## What you have to do
Write out the data exactly from its first line onward, ending with the line in which "The height and width of the screenshot is (644, 837)." appears.

[Dataset excerpts]
────────
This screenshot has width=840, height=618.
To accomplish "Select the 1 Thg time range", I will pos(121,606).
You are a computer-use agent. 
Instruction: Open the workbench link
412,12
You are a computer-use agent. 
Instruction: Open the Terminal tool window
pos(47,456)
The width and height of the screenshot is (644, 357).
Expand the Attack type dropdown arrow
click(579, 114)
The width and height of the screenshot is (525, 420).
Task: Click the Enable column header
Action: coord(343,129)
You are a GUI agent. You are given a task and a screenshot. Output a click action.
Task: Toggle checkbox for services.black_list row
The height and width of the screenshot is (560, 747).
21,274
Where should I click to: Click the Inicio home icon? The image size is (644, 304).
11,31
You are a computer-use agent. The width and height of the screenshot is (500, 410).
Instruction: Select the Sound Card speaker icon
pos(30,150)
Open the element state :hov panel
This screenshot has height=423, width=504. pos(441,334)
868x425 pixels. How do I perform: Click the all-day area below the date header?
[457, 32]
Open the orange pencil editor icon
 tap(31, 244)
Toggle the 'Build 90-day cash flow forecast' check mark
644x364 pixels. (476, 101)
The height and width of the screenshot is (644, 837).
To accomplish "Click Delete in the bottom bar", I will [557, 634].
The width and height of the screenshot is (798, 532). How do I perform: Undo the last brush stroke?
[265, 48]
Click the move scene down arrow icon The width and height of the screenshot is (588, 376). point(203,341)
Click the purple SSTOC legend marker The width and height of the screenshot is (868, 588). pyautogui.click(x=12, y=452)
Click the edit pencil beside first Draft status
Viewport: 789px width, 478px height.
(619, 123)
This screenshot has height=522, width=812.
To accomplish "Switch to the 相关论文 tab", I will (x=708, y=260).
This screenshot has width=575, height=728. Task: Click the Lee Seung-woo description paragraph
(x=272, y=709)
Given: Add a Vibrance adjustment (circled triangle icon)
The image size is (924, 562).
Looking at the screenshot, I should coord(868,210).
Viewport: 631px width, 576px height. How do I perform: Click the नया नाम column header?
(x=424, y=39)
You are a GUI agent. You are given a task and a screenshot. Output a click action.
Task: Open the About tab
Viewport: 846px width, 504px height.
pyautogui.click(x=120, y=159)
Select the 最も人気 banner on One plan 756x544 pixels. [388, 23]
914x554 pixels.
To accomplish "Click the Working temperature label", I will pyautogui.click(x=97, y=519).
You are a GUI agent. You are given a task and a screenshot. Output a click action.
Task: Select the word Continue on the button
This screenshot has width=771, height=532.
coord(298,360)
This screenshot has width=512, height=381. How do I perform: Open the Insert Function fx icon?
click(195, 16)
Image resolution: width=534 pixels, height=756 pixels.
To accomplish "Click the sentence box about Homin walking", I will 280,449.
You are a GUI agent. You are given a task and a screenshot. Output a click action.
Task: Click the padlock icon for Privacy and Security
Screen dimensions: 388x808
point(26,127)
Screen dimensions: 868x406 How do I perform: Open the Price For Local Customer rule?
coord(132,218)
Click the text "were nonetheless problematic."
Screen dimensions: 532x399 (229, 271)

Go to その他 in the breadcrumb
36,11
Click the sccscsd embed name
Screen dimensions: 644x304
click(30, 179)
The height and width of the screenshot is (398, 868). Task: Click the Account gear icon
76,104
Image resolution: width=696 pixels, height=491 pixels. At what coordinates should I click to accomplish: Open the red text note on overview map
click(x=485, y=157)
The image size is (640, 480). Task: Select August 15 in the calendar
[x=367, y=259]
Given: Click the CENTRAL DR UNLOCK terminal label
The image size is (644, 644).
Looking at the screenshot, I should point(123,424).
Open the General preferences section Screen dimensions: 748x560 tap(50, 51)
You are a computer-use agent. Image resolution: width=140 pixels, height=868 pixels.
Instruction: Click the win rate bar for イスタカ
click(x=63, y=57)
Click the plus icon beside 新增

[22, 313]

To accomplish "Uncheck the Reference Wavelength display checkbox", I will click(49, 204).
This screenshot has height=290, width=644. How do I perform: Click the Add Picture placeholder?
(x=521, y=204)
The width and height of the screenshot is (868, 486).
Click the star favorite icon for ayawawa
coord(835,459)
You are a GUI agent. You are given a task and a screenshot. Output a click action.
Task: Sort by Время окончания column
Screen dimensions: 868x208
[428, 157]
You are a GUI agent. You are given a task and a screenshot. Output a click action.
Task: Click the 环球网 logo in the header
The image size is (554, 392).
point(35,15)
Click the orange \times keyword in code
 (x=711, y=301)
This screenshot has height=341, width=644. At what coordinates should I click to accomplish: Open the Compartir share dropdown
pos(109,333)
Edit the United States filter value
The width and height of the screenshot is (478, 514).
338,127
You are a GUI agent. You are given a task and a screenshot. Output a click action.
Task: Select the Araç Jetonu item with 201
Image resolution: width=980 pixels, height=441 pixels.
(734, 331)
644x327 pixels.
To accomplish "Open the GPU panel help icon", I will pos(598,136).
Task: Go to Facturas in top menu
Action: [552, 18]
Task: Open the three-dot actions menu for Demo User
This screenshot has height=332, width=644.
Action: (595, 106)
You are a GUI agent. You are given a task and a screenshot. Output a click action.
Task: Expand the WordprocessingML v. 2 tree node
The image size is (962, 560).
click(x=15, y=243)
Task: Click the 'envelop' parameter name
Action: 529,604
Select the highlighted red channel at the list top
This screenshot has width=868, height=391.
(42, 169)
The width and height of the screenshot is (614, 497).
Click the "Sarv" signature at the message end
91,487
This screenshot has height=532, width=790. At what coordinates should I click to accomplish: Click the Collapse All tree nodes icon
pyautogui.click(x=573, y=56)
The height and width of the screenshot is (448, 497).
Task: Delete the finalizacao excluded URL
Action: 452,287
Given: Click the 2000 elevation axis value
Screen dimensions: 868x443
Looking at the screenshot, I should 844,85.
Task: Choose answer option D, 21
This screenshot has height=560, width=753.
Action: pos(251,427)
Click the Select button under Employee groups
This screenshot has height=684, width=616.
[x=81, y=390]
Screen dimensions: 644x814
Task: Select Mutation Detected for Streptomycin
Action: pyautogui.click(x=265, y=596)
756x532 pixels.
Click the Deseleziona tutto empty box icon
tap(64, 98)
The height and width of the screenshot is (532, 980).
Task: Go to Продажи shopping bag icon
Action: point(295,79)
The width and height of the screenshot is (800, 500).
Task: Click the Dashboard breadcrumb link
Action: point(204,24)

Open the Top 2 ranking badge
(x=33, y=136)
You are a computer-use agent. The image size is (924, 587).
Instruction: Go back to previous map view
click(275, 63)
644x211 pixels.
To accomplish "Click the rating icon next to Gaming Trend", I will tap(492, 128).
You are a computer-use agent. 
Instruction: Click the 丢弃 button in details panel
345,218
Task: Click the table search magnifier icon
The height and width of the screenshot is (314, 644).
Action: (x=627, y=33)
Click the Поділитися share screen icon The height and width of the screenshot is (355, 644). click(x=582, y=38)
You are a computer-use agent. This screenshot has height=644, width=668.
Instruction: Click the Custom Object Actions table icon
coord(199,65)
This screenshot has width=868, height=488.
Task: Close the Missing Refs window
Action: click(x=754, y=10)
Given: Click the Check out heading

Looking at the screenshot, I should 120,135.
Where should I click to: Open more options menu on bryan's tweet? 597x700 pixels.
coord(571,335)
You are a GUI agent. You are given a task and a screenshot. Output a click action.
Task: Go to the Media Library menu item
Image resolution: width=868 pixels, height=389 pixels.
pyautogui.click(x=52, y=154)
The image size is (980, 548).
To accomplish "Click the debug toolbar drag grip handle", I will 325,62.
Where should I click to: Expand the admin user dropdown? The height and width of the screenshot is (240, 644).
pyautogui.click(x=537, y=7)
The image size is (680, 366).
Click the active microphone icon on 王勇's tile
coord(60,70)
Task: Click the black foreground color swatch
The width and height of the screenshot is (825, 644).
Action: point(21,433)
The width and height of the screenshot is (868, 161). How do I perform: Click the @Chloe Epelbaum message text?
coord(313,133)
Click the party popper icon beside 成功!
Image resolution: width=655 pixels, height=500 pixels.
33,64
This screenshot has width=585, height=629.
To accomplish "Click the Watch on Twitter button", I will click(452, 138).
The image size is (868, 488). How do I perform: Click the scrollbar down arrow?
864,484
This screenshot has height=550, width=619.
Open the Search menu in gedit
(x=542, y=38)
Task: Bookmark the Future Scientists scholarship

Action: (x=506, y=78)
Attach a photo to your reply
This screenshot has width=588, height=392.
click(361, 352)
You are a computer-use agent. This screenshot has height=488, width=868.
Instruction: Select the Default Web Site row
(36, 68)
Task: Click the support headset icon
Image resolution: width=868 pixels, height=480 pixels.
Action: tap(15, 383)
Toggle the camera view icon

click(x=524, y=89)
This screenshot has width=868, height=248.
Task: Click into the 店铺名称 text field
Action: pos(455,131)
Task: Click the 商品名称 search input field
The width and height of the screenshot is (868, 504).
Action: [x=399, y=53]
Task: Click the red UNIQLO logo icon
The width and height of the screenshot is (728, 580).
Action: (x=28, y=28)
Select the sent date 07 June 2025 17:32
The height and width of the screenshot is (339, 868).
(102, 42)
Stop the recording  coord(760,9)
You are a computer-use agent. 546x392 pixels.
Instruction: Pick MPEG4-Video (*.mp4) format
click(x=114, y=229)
────────
## Response to this task
This screenshot has width=840, height=618.
To accomplish "Select the 1 Thg time range", I will pos(121,606).
You are a computer-use agent. 
Instruction: Open the workbench link
412,12
You are a computer-use agent. 
Instruction: Open the Terminal tool window
pos(47,456)
The width and height of the screenshot is (644, 357).
Expand the Attack type dropdown arrow
click(579, 114)
The width and height of the screenshot is (525, 420).
Task: Click the Enable column header
Action: coord(343,129)
You are a GUI agent. You are given a task and a screenshot. Output a click action.
Task: Toggle checkbox for services.black_list row
The height and width of the screenshot is (560, 747).
21,274
Where should I click to: Click the Inicio home icon? The image size is (644, 304).
11,31
You are a computer-use agent. The width and height of the screenshot is (500, 410).
Instruction: Select the Sound Card speaker icon
pos(30,150)
Open the element state :hov panel
This screenshot has height=423, width=504. pos(441,334)
868x425 pixels. How do I perform: Click the all-day area below the date header?
[457, 32]
Open the orange pencil editor icon
 tap(31, 244)
Toggle the 'Build 90-day cash flow forecast' check mark
644x364 pixels. (476, 101)
The height and width of the screenshot is (644, 837).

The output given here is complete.